The exercise:
Rewrite the rows below, replacing every occurrence of "icon" with "button" and leaving everything else unchanged.

┄┄┄┄┄┄┄┄┄┄

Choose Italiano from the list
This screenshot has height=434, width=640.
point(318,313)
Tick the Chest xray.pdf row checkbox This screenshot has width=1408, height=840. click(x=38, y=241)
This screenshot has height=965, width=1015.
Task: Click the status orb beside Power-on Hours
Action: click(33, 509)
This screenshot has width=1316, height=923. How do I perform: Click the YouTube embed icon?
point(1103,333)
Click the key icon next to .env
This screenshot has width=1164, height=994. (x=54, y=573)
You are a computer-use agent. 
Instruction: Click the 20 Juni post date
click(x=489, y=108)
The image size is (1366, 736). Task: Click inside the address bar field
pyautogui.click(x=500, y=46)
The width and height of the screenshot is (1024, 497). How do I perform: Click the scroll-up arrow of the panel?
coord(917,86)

┄┄┄┄┄┄┄┄┄┄

Exercise answer:
Choose Italiano from the list
This screenshot has height=434, width=640.
point(318,313)
Tick the Chest xray.pdf row checkbox This screenshot has width=1408, height=840. click(x=38, y=241)
This screenshot has height=965, width=1015.
Task: Click the status orb beside Power-on Hours
Action: click(33, 509)
This screenshot has width=1316, height=923. How do I perform: Click the YouTube embed button?
point(1103,333)
Click the key button next to .env
This screenshot has width=1164, height=994. (x=54, y=573)
You are a computer-use agent. 
Instruction: Click the 20 Juni post date
click(x=489, y=108)
The image size is (1366, 736). Task: Click inside the address bar field
pyautogui.click(x=500, y=46)
The width and height of the screenshot is (1024, 497). How do I perform: Click the scroll-up arrow of the panel?
coord(917,86)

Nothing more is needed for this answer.